Perrugini v. State

204 Wis. 69 | Wis. | 1931

The following opinion was filed January 13, 1931:

RoseNberry, C. J.

In the case of Luitse v. State, decided herewith (post, p. 78, 234 N. W. 382), the defendant. in that case was charged only with aiding and abetting and found guilty upon that charge. In this case the defendant was charged, as already stated, with aiding and abetting and with the commission of the offense, and was found guilty upon both counts. For the reasons stated in the Luitse Case the information did not charge that either offense was committed, one of the parties being then and there armed with a dangerous weapon, because it failed to charge that the revolver was loaded. The questions of law raised in this case are the same as those in Luitse v. State and this case is ruled by the decision in that case. The defendant in this case having been found guilty upon both counts, he should have been sentenced by the court accordingly. He was sentenced on the theory that one of his associates was armed with a dangerous weapon. For that reason the sentence must be set aside and vacated and the cause remanded in order that the defendant may be brought before the municipal court of Kenosha county and sentenced for the offense of which he was found guilty.

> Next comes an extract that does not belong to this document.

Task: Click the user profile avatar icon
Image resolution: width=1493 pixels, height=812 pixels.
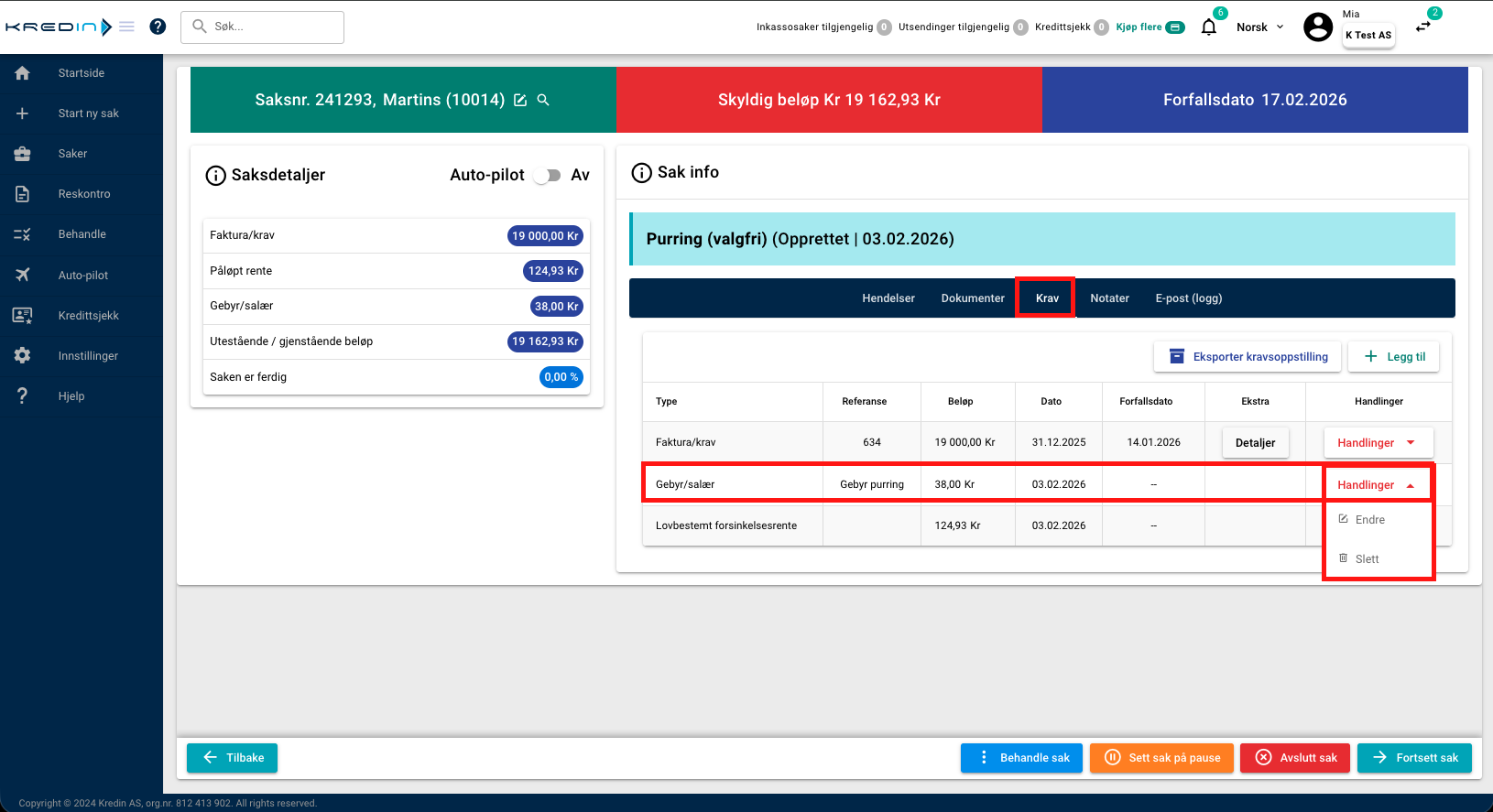Action: (1317, 27)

*71The defendant urges vigorously that the information in this case is defective. It is certainly not a model pleading. It is confused and involved, but under sub. (4) of sec. 355.23, Stats., it must be held sufficient after verdict. Such defects as there were, were waived by failure to make timely objection. Sec. 355.09. The defendant in this case having been found guilty upon both counts and the greater offense including the lesser, he should be sentenced upon the second count when returned to the municipal court of Kenosha county.

By the Court. — The judgment and sentence of the municipal court of Kenosha county is hereby vacated and set aside. The warden of the Wisconsin state prison is directed and ordered to remand the custody of the defendant Guy Per-rugini to the sheriff of Kenosha county pending the further judgment and sentence of the municipal court of Kenosha county, in accordance with this opinion.

A motion for a rehearing was denied, without costs, on March 10, 1931.